Longtime media executive Barry Diller, testifying Tuesday before the Senate Commerce Committee, called for a rewrite of the Communications Act of 1996, Bloomberg reports.
Diller, who created both the Fox Broadcasting Company and USA Broadcasting, is now involved in online distribution of television programming as the chairman and senior executive of IAC/InterActiveCorp. He urged lawmakers to rewrite the laws governing communications to reflect a new media landscape in which the lines have been blurred among broadcast, cable and Internet distribution, the story says.
The story reports: “Diller has invested in closely held Aereo Inc., a service based in Long Island City, New York, that lets users access broadcast TV on mobile devices for $12 a month. The service is delivered via quarter-inch antennas placed in data centers. The technology uses existing broadcasting signals, letting consumers bypass cable or satellite providers.”

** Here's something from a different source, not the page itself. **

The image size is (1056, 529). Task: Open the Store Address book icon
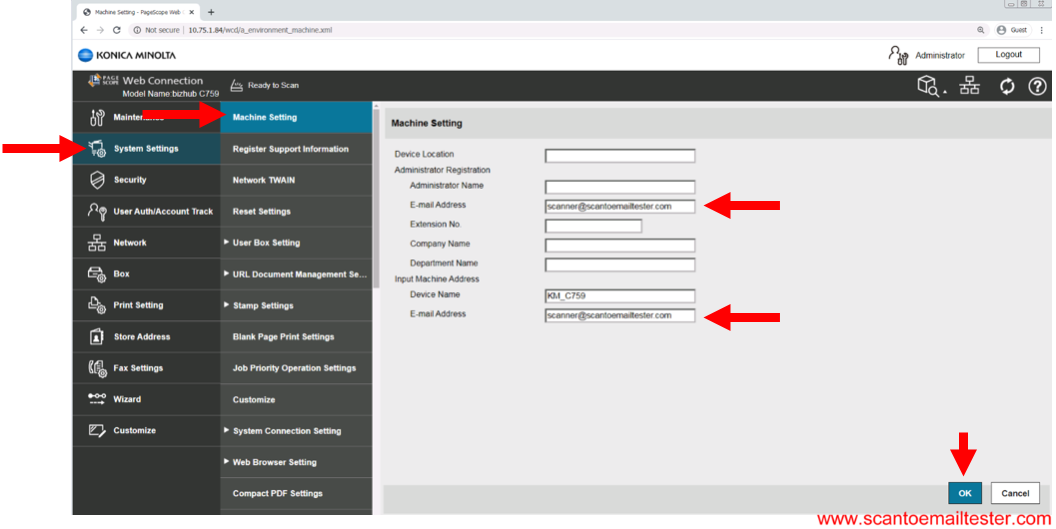(97, 337)
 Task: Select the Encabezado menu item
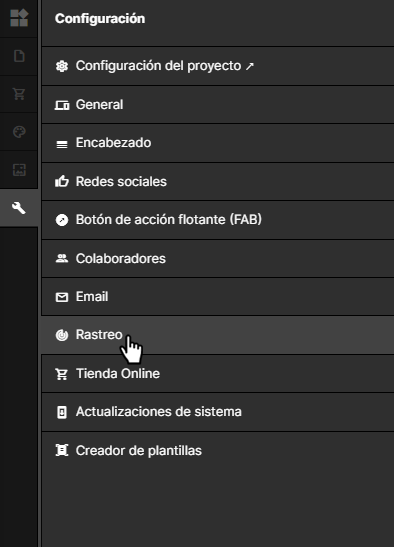click(x=218, y=143)
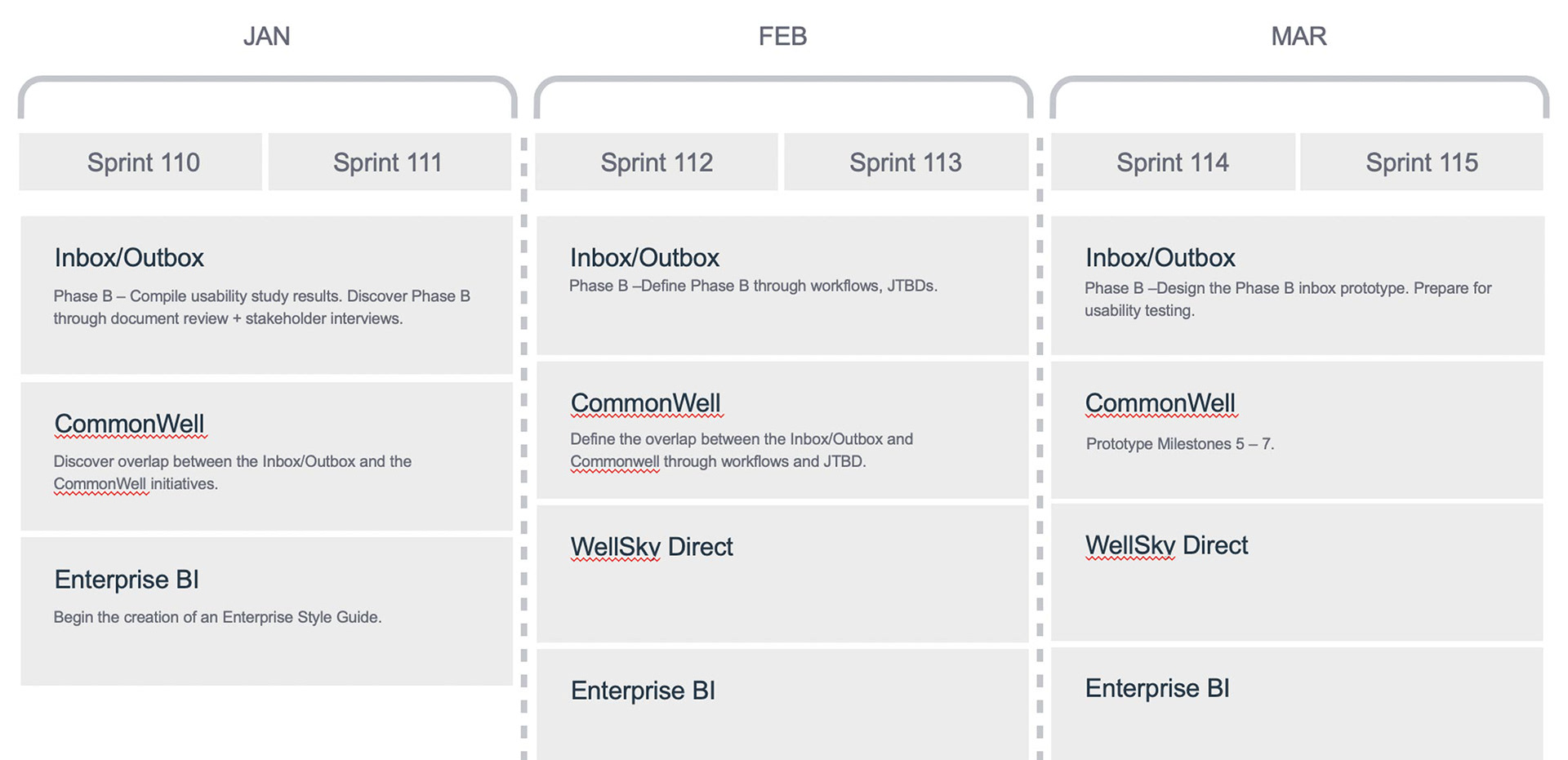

Diller has been pushing the Aereo distribution model, knowing it would spark a legal fight with traditional media outlets, as previously reported. And it has, with New York TV stations among the first to challenge the arrangement — sparking a counterclaim by Diller, as we reported last month.

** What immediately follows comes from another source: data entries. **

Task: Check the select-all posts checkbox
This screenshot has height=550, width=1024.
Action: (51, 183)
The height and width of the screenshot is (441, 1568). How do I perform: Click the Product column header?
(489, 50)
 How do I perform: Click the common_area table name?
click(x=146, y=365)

Bloomberg reports: “Walt Disney Co.’s ABC and other networks said in two complaints filed March 1 in federal court in Manhattan that Aereo has no right to any of the programs that it offers through its subscription-only Internet service. Aereo has said its service is lawful and called the lawsuits ‘meritless.’”

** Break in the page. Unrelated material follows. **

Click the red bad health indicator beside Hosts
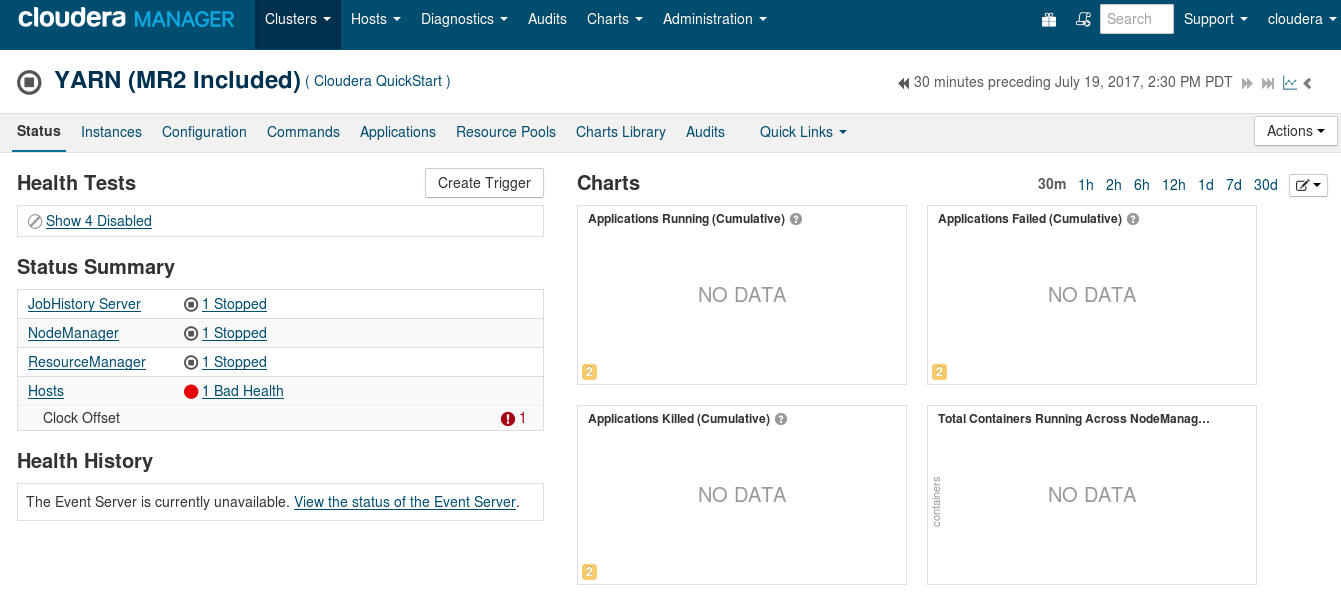The height and width of the screenshot is (604, 1341). [x=191, y=391]
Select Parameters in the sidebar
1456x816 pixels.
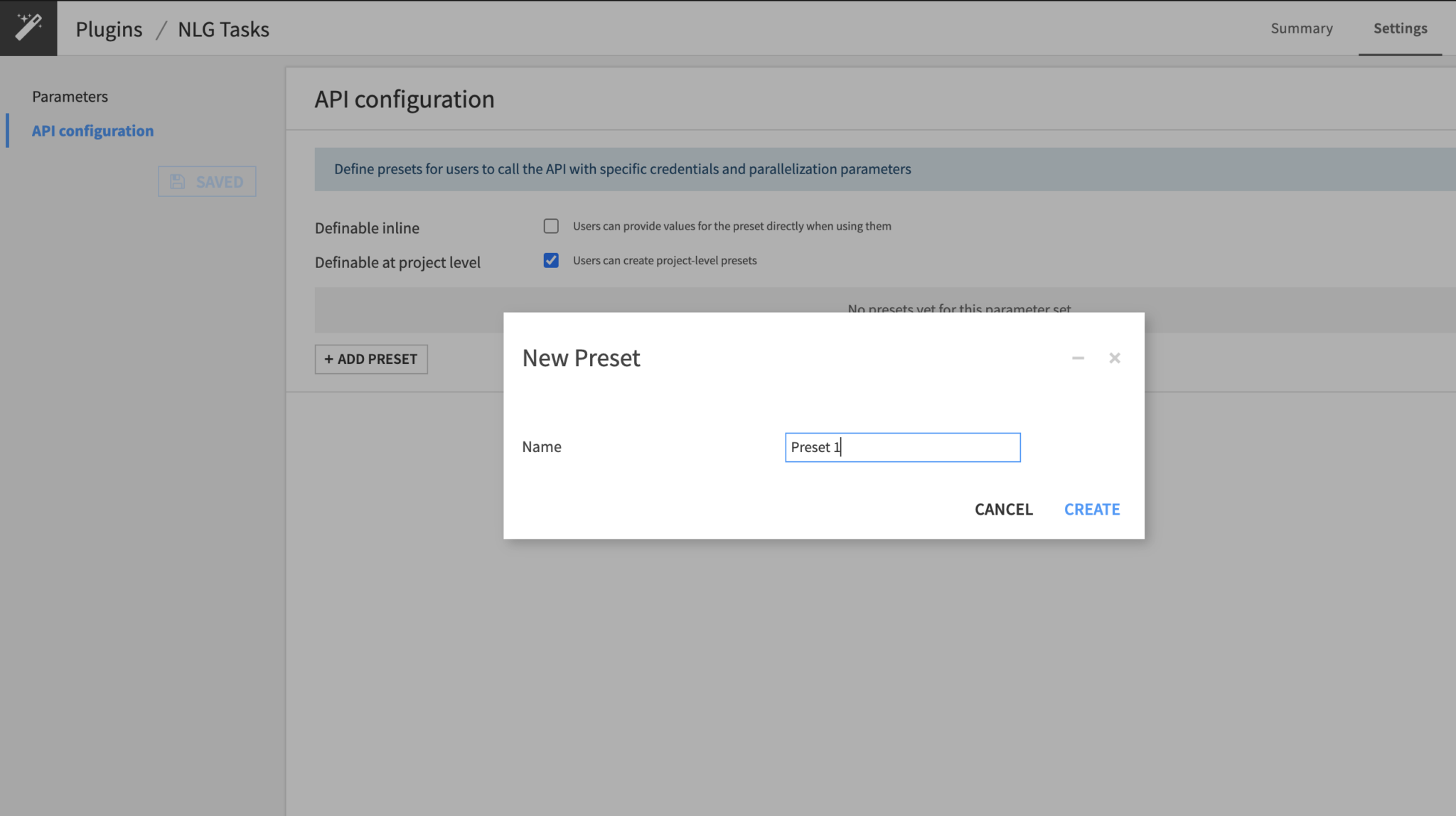(x=70, y=96)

Along with Diller, executives from Microsoft Corp. and Amazon.com were among those invited to testify before the Senate panel to discuss how technology — particularly the Internet — is changing television viewing.
Calling online video a “disruptive technology,” panel Chairman Jay Rockefeller, D-W.Va., said the rapid evolution of the communications business “will require legislation,” but added that no update of telecommunications legislation will pass this year, the Bloomberg story reports.
“It’s not a simple business,” said Rockefeller, noting that multiple devices and networks are involved. “It raises a lot of questions which we’re not able to legislatively answer at this point.”
“We’re paying for so many channels, though we usually only watch a few,” Rockefeller added. “So I want to know if the emergence of online video will do more than improve content and expand choice. I want to know if it’s going to bring a halt to, or at least a slowdown, to escalating bills” for cable and satellite, the story reports.